From macro-economists versus micro-economists to macro statisticians versus micro statistician: The gulf between big data and small data scientists

In the 1950’s and 60’s it was “Think small” ad for Volksgen’s Beatle car that marked a radical shift in an era that was dominated by large cars in the US. For anyone who studied advertising or works in the industry would recall this iconic add – considered as a classic in the field in several ways — but for the most part it created a new way of consumer thinking for the advantages of small cars versus big cars.

Today for someone in the field of data science, “big data” is the buzzword. More and more jobs are emerging in this area. Every day on my LinkedIn, I see several opportunities in this area. So I see the world of data science also facing a similar divide – big data versus small data. While we don’t hear much about small data as much as we hear about the term “big data” as it is more fancy, sexy, and requires highly sophisticated programming skills to model the problem, there are distinct problems and areas of application where each has its own place and utility.

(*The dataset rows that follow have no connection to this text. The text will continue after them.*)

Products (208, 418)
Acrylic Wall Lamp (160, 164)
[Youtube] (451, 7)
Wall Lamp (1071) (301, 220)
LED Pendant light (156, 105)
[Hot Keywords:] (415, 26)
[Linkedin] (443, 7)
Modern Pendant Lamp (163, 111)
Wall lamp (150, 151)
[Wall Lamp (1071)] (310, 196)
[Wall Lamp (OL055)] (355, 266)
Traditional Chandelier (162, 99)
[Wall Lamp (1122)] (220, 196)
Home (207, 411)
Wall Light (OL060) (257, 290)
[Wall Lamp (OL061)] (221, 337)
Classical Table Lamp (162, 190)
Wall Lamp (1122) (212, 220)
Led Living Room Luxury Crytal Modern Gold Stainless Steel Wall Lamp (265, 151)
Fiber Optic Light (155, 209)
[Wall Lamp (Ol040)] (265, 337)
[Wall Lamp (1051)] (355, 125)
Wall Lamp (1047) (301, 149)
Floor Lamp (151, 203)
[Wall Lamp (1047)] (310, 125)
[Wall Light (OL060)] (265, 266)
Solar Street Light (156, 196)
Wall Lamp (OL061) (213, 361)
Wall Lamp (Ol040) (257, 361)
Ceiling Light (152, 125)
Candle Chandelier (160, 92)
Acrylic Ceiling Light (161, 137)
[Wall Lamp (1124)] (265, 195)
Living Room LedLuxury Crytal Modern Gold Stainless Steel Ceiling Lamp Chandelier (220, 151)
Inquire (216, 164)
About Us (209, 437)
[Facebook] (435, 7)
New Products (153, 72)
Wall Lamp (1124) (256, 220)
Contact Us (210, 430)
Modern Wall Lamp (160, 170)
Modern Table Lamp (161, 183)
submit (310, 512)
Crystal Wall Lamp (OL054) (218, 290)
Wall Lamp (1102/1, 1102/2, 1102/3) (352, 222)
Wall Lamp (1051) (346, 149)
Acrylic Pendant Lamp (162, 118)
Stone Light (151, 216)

Big data and some of its applications: Big data is associated with machine learning and applying algorithms to extract data from the web to search for pattern and trends based on millions of records. For instance, in text based analysis this would mean web crawling through millions of newspaper articles and editorials through which a computer can identify specific articles that a researcher or analyst is looking for. For a spatial statistician, this could mean employing computer algorithm to extract location information from millions of records about specific events of interest. The world of big data analytics is dominated by computer scientists, statisticians, political scientists interested in studying issues pertaining to conflicts, or public opinion. It is also dominated by companies and industries that are looking to capture consumer behavior and trends. So companies like Amazon and Google can model consumer pattern and forecast demand or decision-making.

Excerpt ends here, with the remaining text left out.